#### Aim:
Place each nonblank line of the entries below into a Markdown table with two columns, "Row" for the row number and "Text" for the line.

#### Source records:
+++++
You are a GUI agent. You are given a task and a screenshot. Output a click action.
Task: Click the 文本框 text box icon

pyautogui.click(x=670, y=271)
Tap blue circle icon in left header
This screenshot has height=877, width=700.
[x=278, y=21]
+++++
#### Solved problem:
| Row | Text |
|---|---|
| 1 | You are a GUI agent. You are given a task and a screenshot. Output a click action. |
| 2 | Task: Click the 文本框 text box icon |
| 3 | pyautogui.click(x=670, y=271) |
| 4 | Tap blue circle icon in left header |
| 5 | This screenshot has height=877, width=700. |
| 6 | [x=278, y=21] |